There are two forms of MPI_Win_lock - shared and exclusive. MPI_Win_lock(exclusive) enforces mutual exclusion on the window and the RMA operations performed within the epoch - i.e. it blocks until it can start an exclusive access epoch to the window, and no other processes may enter a shared or exclusive access epoch for that window until the process with exclusive access unlocks (the semantics are actually slightly weaker than this, but the intuition is correct). MPI_Win_lock(shared) allows other concurrent shared epochs from other processes. The spec recommends the use of exclusive epochs when executing any local or RMA update operations on the memory encompassed by the window to ensure well-defined semantics.

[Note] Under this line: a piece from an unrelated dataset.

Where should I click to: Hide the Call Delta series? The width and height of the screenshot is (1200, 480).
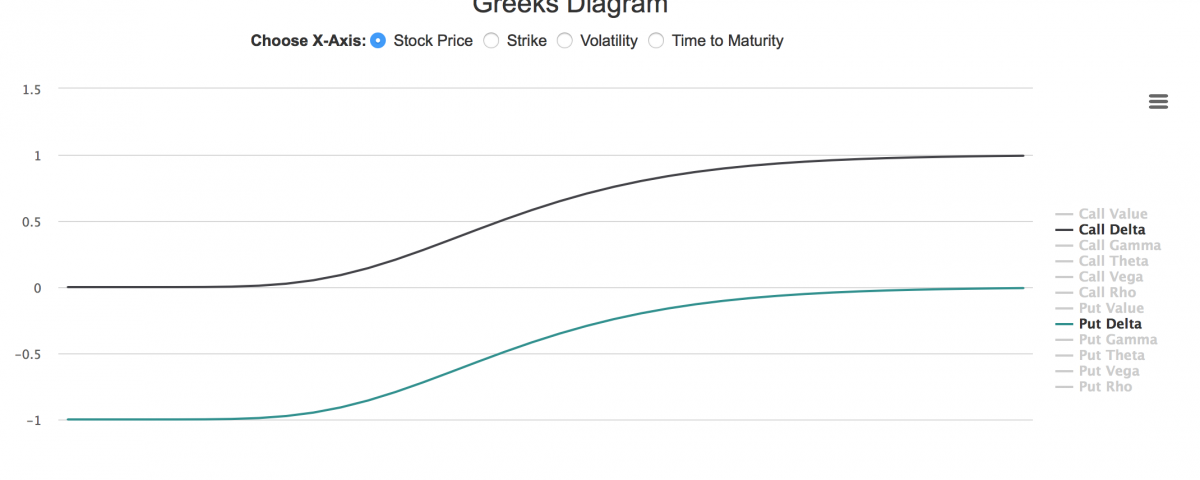point(1111,230)
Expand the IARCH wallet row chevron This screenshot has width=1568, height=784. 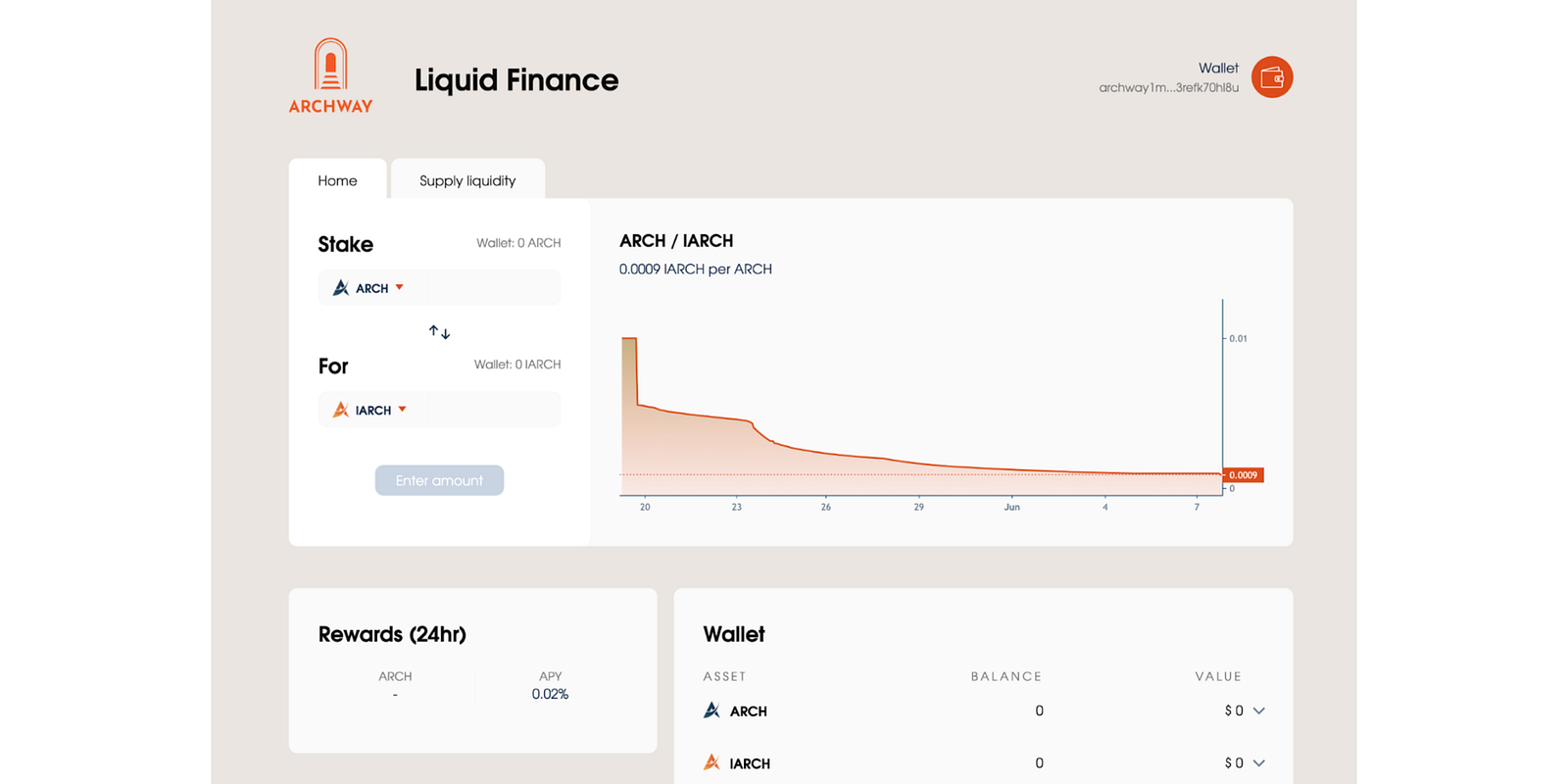coord(1259,762)
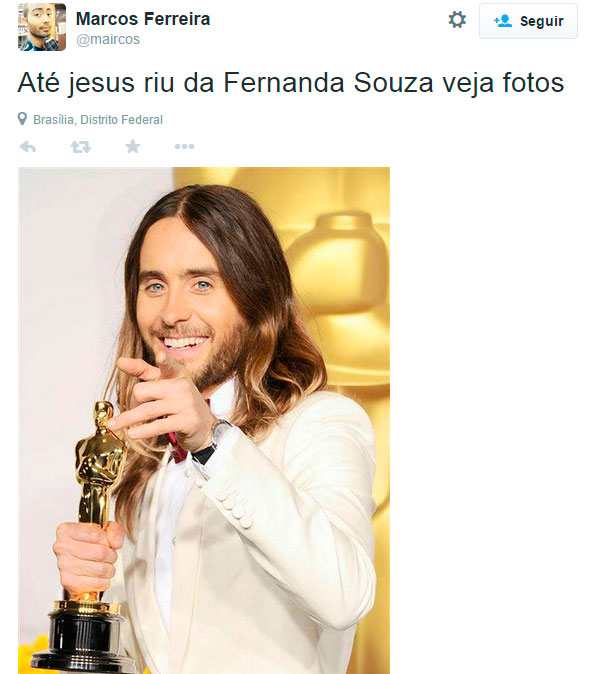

Restrictions on the Use of Passive Target RMA

The interface described thus far for passive target RMA seems reasonable, however unfortunately there are a large number of restrictions on how it may be legally used. Here are some of the most important restrictions:

  1. Window creation is a collective operation - all processes which intend to use a window for RMA (including all intended origin and target processes) must participate in the creation of that window.
  2. Implementors may restrict the use of passive-target RMA operations to only work on memory allocated using the "special" memory allocator MPI_Alloc_mem (p. 131). This prevents the use of passive-target RMA on static data and forces all globally-visible objects to be allocated using this "special" allocation call (no guarantees are made about how much memory can be allocated using this call, although some implementations are likely to restrict it to a small number of pinnable pages).
  3. It is erroneous to have concurrent conflicting RMA get/put (or local load/store) accesses to the same memory location (p.113).
  4. The memory spanned by a window may not concurrently be updated by a remote RMA operation and a local store operation (i.e. within a single access epoch) - even if these two updates access different (i.e. non-overlapping) locations in the window (p.113). 
  5. Multiple windows are permitted to include overlapping memory regions, however it is erroneous to use concurrent operations to distinct overlapping windows (p. 111).
  6. RMA operations on a given window are only permitted to access the memory of single process during an access epoch (p.131)

Implications 

Now, let us investigate the implications of the above restrictions on our effort to implement remote accesses in a GAS language.

Conclusions

In conclusion, the MPI-2 one-sided API was a nice idea with good potential, but the overly strong usage restrictions placed on the client of the interface conspire to make the API inadequate for implementing global address space languages such as UPC and Titanium, which require the means for efficiently implementing low-latency one-sided and non-blocking remote memory operations. Hopefully a future version of the MPI one-sided specification will address these issues and provide an interface better adapted to handle the needs of GAS language implementations that can serve as a portable network substrate for building such systems.